Mas quererá isto dizer que a Liga Espanhola faz três da portuguesa em termos de capacidade de investimento? Talvez. Mas, lá como cá, grande parte do investimento é feito por um grupo muito restrito de clubes. Em Espanha, o Real Madrid – gastou 80 milhões em Tchouameni – e o FC Barcelona – 153 milhões em Raphinha, Koundé e Lewandowski – responsabilizaram-se por 56 por cento do investimento. Em Portugal, os três grandes gastaram 87 por cento do valor total. Isto leva a que, assim que se alarga o crivo, diminuam as diferenças: só há dois milhões de euros de diferença entre o valor que custou a décima transferência mais cara de um clube espanhol esta época – a opção de compra de Willian José pelo Betis à Real Sociedad, por 10 milhões de euros – e a décima transferência feita por um clube português – a passagem de Bah do Slavia Praga para o Benfica, por oito milhões. A diferença, que existe, é feita por um conjunto de clubes de segunda classe, que em Espanha ainda guardam alguma capacidade de investimento e que em Portugal já vivem há muito como remendados. Mas a tendência é clara e, por lá, é de descida: antes da pandemia, o mercado mexia em Espanha com mais de mil milhões de euros a cada Verão.
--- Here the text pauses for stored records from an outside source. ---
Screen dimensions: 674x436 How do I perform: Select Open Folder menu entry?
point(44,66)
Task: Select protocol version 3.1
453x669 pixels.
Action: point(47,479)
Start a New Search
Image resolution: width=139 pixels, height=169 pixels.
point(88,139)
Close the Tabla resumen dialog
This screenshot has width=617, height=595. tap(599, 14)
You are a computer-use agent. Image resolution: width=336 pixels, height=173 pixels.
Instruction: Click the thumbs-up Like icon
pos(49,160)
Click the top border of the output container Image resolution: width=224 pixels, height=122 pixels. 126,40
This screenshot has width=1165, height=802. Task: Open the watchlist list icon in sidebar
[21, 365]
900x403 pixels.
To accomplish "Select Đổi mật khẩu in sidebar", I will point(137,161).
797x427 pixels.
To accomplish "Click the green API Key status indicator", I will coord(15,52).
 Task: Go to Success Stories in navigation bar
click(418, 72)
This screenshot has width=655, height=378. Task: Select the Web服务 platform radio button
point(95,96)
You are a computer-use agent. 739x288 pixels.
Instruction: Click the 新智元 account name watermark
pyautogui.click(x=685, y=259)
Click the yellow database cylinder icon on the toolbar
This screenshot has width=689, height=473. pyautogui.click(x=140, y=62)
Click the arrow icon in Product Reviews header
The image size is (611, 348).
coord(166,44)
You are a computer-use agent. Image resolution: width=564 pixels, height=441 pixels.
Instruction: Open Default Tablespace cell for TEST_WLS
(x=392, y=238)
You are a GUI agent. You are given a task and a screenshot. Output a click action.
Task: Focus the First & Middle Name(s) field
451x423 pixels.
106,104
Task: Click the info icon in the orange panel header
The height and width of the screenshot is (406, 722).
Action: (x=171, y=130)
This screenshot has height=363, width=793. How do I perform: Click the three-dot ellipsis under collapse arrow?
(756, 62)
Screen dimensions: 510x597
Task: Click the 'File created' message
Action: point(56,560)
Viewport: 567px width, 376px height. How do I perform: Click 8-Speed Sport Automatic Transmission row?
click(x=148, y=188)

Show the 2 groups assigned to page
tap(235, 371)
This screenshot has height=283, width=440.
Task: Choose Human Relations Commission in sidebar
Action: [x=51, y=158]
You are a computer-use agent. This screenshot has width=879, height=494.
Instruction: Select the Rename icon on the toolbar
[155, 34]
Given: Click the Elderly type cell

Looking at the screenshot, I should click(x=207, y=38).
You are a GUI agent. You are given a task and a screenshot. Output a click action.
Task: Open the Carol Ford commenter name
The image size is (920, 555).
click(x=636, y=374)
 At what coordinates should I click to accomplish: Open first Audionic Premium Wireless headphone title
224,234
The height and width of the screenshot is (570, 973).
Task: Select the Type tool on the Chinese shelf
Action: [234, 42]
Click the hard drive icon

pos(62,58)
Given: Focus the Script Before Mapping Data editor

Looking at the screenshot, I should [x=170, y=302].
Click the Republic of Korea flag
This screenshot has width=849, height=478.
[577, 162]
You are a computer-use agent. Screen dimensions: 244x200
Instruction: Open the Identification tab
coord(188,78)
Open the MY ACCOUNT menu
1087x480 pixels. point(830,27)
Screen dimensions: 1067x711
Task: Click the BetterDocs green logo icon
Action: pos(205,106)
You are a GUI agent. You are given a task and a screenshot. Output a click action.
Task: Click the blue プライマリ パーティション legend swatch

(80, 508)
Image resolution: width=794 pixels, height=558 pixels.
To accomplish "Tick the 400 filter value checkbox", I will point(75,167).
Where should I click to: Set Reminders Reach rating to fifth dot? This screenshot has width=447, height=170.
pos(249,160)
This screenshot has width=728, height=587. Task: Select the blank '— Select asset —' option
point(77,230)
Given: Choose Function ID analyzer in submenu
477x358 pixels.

É deveras curioso que em Barcelona se acredite que a Liga está a castigar o clube por ter feito parte do projeto de lançamento da Superliga Europeia, recusando-se por vingança a aceitar os efeitos práticos das sucessivas alavancas financeiras com que Laporta pretende justificar a capacidade de investimento, mas ao mesmo tempo comece a ser claro e cristalino que, por mais necessárias que sejam – e são –, as medidas de austeridade estejam a levar à extinção do mercado interno e a condenar a Liga Espanhola a uma cada vez maior assimetria entre os grandes e os outros. Javier Tebas não quer a Superliga, não gosta de um projeto que extirparia a Liga Espanhola das suas duas maiores fontes de receita e motivos de interesse. Mas está, a cada ano, a mostrar ao Mundo que ela é inevitável. E a culpa não é dele. É que por mais que queiramos impedi-las, há coisas que continuarão a acontecer. O Sol nascerá amanhã a Leste, por-se-á a Oeste, e os campeonatos nacionais serão cada vez mais passeios para os clubes que extravasam a dimensão nacional dos seus países. E contra isto... batatas.